→ **EXERCISE**: Count the lines in the material below that contain the string "category". Reply with only the number.

→ **RECORDS SHOWN**:
--- start ---

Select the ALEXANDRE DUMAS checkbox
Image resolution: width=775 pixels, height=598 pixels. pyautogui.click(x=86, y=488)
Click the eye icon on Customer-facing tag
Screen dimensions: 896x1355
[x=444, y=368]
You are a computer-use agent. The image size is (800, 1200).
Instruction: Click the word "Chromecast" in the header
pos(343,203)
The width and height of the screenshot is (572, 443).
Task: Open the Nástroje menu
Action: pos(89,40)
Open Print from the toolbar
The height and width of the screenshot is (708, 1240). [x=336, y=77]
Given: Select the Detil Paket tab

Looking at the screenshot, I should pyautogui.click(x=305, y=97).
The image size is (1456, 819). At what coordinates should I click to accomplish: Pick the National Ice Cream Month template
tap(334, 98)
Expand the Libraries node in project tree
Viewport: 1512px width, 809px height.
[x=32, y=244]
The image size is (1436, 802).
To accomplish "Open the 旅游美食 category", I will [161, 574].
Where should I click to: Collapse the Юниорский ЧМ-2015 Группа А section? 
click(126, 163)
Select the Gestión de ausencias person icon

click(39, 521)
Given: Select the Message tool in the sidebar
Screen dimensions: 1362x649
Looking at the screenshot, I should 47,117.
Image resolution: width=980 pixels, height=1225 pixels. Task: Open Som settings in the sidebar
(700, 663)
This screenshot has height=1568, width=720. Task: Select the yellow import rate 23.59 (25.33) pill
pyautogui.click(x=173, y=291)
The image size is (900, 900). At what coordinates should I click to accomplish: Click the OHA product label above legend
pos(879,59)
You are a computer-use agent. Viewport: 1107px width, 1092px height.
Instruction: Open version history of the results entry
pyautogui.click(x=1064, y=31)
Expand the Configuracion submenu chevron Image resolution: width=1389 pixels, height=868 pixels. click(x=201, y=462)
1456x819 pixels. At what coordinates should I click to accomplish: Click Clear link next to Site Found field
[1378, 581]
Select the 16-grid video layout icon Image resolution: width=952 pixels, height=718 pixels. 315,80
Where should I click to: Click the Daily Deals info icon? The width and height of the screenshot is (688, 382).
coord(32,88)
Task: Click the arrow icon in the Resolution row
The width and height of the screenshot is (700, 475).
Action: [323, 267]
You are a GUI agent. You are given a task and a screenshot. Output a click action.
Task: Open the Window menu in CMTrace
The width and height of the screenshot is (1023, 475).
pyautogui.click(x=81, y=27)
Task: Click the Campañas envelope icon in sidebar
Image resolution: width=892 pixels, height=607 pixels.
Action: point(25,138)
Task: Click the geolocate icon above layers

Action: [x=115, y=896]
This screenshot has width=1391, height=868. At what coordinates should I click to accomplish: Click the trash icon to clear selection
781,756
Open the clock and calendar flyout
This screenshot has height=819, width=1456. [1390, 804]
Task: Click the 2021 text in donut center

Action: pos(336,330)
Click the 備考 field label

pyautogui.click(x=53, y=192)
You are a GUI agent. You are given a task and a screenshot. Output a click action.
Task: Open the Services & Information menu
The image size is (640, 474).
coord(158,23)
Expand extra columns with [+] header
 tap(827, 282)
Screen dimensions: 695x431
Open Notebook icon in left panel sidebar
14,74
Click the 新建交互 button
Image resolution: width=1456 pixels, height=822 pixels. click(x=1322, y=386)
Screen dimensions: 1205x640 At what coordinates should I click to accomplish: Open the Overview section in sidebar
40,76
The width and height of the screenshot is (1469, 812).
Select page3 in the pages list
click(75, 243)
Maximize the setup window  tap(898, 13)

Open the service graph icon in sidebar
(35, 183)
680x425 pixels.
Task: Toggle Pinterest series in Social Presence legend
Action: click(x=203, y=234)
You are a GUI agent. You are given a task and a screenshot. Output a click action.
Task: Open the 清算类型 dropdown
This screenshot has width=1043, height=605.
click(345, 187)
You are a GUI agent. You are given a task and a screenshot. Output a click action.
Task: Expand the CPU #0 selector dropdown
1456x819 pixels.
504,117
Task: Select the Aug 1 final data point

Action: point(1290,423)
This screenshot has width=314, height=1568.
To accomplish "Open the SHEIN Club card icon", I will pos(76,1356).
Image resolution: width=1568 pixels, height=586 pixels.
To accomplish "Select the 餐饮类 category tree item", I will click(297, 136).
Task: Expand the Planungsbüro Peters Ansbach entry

--- end ---

→ **SOLUTION TO THIS PROBLEM**: 2